A coalition of trade unions led by IndustriALL and Uni and 70 market leading clothing brands and retailiers announced steps to implement the Accord on Fire and Building Safety in Bangladesh. According to the announcement from IndustriaALL, the coalition will begin taking steps to address safety issues in clothing factories in Bangladesh. The announcement identified key highlights of the implementation plan  which includes conducting initial inspections to identify hazards and the need for repairs within nine months. More details on the plan can be found at the IndustriALL website.

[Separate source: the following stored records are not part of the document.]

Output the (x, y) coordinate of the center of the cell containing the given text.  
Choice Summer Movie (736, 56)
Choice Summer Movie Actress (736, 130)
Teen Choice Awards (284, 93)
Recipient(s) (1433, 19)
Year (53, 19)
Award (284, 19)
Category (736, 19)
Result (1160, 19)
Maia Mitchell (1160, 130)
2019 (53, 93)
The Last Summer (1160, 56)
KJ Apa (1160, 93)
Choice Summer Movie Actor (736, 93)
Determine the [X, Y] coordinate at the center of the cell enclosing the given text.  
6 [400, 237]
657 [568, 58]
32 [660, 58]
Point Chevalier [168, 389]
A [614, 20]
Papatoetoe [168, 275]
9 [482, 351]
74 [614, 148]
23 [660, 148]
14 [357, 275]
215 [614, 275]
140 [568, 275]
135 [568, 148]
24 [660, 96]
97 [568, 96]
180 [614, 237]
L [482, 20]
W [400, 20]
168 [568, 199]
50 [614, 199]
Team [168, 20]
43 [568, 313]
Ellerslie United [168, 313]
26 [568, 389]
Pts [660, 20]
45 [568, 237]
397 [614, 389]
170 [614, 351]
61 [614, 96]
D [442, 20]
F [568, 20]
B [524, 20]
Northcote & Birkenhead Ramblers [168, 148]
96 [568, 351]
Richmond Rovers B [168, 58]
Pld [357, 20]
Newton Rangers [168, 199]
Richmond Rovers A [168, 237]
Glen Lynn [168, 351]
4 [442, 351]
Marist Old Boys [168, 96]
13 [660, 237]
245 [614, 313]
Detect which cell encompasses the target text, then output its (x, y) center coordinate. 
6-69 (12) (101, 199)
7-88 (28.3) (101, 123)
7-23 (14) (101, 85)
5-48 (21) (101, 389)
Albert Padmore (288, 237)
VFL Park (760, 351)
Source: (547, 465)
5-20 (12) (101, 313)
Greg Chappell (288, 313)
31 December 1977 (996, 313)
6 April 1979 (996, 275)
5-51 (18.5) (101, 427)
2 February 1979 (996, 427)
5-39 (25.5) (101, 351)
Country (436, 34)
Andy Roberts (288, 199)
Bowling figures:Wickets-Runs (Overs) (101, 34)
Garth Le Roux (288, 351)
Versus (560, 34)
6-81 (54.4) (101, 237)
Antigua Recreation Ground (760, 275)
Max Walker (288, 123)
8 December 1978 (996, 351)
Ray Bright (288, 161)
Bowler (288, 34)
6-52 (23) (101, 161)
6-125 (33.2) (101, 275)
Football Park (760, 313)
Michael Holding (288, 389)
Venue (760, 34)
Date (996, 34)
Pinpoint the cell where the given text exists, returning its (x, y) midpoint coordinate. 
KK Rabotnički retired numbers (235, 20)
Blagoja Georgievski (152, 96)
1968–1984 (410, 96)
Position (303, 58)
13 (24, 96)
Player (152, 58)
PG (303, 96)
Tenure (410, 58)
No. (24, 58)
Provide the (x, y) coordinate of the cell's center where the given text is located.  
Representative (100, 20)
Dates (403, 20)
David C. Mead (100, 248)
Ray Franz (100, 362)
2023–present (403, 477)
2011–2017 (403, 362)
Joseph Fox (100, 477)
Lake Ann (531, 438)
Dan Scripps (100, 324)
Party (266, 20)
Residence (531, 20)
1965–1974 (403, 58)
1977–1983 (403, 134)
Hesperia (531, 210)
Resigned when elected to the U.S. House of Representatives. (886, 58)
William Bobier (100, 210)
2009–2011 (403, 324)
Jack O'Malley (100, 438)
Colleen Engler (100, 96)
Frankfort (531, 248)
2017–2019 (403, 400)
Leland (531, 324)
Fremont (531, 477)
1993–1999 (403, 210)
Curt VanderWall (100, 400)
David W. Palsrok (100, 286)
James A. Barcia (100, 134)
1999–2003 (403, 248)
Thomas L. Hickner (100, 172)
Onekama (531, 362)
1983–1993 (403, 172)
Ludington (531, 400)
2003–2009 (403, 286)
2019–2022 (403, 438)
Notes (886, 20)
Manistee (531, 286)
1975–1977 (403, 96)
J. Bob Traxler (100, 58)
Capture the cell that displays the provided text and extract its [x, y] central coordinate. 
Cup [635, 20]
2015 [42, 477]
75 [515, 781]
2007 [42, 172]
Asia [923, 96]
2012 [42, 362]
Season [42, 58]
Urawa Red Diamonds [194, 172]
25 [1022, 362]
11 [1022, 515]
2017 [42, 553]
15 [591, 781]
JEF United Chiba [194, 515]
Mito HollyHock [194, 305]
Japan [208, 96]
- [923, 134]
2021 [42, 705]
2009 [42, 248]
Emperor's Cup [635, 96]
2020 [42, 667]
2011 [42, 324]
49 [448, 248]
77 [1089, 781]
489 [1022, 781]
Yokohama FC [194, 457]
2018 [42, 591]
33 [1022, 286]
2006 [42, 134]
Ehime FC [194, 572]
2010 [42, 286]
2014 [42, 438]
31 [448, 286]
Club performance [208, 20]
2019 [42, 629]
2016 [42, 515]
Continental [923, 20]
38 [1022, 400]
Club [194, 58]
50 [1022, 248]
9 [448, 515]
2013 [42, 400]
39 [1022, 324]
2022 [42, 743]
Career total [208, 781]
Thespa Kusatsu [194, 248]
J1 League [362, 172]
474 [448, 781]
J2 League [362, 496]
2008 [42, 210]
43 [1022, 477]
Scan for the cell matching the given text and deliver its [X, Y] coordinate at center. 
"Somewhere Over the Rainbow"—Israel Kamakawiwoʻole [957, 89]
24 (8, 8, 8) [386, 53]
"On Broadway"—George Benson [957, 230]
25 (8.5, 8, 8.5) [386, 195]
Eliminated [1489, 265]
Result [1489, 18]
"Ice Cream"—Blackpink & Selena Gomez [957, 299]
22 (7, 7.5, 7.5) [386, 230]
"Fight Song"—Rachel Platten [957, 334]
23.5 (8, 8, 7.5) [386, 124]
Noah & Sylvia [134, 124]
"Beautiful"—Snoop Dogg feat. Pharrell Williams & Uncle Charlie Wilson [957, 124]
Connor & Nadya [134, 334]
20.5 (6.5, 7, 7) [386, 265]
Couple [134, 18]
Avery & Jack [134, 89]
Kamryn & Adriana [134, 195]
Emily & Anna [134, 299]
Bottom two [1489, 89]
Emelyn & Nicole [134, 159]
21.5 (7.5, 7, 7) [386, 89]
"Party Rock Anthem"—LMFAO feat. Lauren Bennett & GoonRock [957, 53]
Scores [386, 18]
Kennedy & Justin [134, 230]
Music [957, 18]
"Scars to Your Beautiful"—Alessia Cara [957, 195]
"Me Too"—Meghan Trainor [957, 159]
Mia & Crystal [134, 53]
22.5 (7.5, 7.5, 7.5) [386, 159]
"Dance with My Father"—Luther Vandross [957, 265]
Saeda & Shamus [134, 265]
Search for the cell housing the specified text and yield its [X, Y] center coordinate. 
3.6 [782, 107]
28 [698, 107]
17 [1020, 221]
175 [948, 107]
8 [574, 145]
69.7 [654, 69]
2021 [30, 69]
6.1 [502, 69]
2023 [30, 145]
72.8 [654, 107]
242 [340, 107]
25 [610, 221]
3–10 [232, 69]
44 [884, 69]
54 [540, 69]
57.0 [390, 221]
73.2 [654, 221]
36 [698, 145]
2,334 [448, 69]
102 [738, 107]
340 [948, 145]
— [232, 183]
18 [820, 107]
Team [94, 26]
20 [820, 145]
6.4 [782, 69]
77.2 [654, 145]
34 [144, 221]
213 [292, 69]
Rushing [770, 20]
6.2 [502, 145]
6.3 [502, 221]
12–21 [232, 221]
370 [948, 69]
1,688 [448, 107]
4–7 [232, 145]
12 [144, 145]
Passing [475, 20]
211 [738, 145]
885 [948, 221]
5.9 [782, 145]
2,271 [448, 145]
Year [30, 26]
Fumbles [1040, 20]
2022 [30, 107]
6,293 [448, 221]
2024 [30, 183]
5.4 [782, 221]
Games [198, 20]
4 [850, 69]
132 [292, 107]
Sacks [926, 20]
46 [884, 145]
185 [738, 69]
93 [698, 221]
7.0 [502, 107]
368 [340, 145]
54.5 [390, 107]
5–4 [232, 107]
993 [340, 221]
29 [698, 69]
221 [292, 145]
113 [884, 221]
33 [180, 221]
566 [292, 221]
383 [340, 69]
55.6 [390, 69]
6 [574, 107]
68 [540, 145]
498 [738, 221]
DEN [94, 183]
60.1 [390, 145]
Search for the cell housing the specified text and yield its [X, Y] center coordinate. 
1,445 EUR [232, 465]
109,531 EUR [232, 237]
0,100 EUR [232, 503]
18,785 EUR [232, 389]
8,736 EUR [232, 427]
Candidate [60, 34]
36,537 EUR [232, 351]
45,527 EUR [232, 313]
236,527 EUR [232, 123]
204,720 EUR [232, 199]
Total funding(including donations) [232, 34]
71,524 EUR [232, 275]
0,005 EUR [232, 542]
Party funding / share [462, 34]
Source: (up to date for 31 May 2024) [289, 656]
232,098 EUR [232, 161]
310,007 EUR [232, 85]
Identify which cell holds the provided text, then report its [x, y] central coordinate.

Over the past several months, there has been extensive news coverage of a number of tragic fires in garment factories in Bnagladesh and Pakistan. In April, the media also covered the collapse of the Rana Plaza Factory,an eight-story commercial building located outside Dhaka, killing 1,127and injuring another 2,500 people.


 

In a recent column in NFPA Journal, NFPA President Jim Shannon called these incidents appalling saying,"It is appalling in the 21st century that workers anywhere in the world would be subjected to conditions like these." He likened these horrific events to the Triangle Waist Co. fire in 1911 in New York that took the lives of 146 people, mostly garment workers. Following this fire, NFPA led the way in upgrading working conditions in the United States by developing the Building Exits Code, which has evolved into[ NFPA 101®, Life Safety Code® | http://www.nfpa.org/freeaccess].   Shannon states in his piece, "As an organization that is regarded as a worldwide authority on safety, we must contribute to the effort to raise standards of safety for workers everywhere...Adoption of NFPA 1® Fire Code ® and the Life Safety Code by the governments of Pakistan and Bangladesh is a way for those countries to begin to raise safety standards."